• WHAT YOU HAVE TO DO
Could you state how many lines of the material hold "agent"? Include nothing beyond the number.

GIVEN RECORDS: Begin

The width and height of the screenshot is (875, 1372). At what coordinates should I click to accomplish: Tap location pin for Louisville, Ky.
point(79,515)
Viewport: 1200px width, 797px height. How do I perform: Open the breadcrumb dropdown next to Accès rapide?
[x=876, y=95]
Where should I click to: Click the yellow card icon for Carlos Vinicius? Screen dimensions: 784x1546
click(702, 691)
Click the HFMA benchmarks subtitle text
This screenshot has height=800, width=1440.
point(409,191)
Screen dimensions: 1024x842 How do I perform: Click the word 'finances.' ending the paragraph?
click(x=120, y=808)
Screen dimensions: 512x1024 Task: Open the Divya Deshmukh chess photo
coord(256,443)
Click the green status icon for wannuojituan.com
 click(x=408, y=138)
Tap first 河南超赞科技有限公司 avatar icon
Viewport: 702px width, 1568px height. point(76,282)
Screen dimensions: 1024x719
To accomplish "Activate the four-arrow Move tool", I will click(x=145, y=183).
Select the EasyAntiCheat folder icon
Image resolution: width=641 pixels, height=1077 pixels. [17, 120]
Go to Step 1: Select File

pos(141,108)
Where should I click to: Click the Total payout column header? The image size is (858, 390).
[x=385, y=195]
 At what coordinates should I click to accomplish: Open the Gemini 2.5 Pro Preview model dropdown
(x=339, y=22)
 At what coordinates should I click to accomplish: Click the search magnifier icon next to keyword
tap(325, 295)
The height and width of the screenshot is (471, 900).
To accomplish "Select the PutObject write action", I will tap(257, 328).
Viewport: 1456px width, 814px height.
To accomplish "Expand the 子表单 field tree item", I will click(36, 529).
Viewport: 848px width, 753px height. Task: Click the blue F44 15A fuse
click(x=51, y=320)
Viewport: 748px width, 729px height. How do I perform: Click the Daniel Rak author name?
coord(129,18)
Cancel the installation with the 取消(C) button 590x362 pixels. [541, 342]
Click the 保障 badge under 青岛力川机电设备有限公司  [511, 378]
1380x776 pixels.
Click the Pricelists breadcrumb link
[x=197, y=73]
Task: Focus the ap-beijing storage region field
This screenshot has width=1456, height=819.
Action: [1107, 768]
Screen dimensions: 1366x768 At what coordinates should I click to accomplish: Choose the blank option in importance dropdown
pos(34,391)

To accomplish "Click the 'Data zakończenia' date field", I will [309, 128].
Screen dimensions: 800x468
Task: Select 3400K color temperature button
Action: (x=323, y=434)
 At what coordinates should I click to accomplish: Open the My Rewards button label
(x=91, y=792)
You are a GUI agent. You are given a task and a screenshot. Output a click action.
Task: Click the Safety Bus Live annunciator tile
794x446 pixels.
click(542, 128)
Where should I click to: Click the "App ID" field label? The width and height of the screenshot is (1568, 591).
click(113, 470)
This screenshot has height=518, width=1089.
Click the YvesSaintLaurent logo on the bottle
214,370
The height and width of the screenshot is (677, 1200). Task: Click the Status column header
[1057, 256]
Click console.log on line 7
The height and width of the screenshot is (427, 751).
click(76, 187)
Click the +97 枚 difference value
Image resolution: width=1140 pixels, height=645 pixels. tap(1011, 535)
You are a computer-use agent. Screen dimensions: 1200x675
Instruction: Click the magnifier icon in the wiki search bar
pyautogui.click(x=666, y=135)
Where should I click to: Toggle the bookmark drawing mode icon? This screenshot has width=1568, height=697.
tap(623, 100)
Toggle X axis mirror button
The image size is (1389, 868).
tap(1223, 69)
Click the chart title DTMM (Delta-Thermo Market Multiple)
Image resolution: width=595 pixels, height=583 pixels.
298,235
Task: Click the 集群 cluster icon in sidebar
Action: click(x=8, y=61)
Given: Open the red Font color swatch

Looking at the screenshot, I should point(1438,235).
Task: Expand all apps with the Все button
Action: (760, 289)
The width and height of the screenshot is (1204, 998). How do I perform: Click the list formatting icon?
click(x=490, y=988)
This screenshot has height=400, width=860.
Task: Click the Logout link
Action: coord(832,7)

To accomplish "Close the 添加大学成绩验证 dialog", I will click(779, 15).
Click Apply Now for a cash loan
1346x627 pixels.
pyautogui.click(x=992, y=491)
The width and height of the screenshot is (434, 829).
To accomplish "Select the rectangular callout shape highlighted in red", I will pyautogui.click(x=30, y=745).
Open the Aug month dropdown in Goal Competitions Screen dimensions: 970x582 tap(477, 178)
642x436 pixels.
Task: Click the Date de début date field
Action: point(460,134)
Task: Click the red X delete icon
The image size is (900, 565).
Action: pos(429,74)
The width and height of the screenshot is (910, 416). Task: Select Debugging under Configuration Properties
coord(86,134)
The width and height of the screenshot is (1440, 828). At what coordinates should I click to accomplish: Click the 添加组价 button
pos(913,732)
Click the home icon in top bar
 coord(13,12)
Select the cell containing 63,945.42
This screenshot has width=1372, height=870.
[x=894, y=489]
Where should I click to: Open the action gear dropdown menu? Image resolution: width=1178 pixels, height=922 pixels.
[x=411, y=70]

GIVEN RECORDS: End

• ANSWER
2